Wameru,Maasai, Barbaig, Iragw, Hadzabe and Bagamoyo

TIME OF YEAR

Throughout the year

African Cultural Music and Dance Itinerary

Detailed itinerary.

Airport pick-up. Dinner and overnight at Arusha volunteers house.

Breakfast at Arusha volunteers house then day trip to Mt. Meru where you will visit the Wameru Tribal Cultural Center, hike to a waterfall, and then return to the village to watch a dance and music performance and taste traditional Swahili cuisine for lunch.  After lunch return to Arusha and take a walking tour of Arusha town and visit the internet café. In early evening meet members of Warriors of the East who will put on a dance and music performance infusing tribal dance with traditional African instruments.
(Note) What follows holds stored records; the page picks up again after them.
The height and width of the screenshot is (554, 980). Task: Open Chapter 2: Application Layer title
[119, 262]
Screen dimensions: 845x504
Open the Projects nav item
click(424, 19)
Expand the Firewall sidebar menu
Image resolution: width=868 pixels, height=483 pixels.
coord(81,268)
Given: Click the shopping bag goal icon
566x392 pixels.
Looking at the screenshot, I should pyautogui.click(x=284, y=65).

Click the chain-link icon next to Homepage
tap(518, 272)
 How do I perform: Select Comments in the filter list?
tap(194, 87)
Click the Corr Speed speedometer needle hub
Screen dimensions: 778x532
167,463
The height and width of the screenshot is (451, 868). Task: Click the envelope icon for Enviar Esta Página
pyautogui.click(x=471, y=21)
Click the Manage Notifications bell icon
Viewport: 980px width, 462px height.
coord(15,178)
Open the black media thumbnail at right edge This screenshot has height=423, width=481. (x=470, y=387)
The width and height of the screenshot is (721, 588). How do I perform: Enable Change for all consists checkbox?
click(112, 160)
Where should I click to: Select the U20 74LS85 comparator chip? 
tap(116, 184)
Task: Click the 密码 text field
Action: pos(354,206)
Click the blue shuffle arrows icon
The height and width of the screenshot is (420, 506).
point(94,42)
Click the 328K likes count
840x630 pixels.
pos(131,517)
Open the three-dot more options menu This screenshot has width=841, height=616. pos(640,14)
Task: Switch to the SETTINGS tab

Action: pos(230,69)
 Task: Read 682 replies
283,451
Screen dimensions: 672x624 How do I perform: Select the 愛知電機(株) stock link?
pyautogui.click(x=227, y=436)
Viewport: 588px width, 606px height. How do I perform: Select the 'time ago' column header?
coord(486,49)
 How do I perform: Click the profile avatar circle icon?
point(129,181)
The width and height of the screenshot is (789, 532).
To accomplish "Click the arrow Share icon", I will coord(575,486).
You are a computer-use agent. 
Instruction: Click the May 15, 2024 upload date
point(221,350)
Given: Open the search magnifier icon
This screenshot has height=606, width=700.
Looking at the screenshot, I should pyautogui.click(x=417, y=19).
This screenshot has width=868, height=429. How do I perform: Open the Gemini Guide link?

Enjoy a dinner with the members of the band as they discuss the history of African instruments. Overnight at Arusha volunteers.

Warriors of the East: http://youtu.be/NJjkTFufHbQ

More info about Wameru:

The Meru (Wameru) are a Tanzanian ethnic and linguistic group native to the slopes of Mount Meru in Arusha Region. The Meru people share the same name with the Meru people of Kenya, but are completely different ethnic groups each with their own unique history and identity. The Wameru people are said to have arrived to the slopes of the great mountain around 300 years ago coming from the Usambara Mountains in Tanga Region. Upon arriving at the southeastern slopes of Mount Meru they were met by the hunter gather group called the Koningo whom they absorbed into Meru society. The wameru are known for their intensive agricultural practices.

 

Today many descendants of Meru people still live in their homeland and Mount Meru and Arumeru District is named in their honor.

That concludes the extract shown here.